WORK INSTRUCTIONS: Print the lines below verbatim, starting at the one that contains "Given: Click the second purple devil emoji" and ending at the one that contains "Action: 325,210", with both of those lines included. Output those lines only.

DATASET RECORDS:
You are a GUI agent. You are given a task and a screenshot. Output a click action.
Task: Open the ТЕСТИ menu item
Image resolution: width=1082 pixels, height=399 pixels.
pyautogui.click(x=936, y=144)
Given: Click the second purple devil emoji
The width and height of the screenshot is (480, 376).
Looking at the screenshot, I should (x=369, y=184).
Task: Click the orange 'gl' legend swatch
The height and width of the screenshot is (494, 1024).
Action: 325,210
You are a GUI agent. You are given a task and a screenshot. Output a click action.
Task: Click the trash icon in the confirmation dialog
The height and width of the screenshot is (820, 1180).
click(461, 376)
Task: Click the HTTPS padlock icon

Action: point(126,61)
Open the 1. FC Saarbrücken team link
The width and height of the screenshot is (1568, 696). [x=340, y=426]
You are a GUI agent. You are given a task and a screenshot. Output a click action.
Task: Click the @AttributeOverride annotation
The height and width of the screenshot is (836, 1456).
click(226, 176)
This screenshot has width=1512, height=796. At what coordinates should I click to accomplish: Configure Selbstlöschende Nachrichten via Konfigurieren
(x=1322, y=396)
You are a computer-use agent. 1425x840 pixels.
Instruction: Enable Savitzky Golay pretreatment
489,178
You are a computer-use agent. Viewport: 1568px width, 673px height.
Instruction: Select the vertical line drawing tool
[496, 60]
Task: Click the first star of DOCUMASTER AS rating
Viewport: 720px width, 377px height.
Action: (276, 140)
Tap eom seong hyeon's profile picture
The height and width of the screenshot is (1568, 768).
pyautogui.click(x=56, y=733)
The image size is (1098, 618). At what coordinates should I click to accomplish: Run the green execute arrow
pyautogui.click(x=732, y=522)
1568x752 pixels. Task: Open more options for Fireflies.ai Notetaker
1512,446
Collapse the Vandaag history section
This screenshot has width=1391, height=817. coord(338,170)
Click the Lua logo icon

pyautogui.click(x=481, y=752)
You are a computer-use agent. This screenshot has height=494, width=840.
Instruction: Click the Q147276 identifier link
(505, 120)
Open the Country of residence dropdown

SOLUTION TO THIS EXERCISE:
Given: Click the second purple devil emoji
The width and height of the screenshot is (480, 376).
Looking at the screenshot, I should (x=369, y=184).
Task: Click the orange 'gl' legend swatch
The height and width of the screenshot is (494, 1024).
Action: 325,210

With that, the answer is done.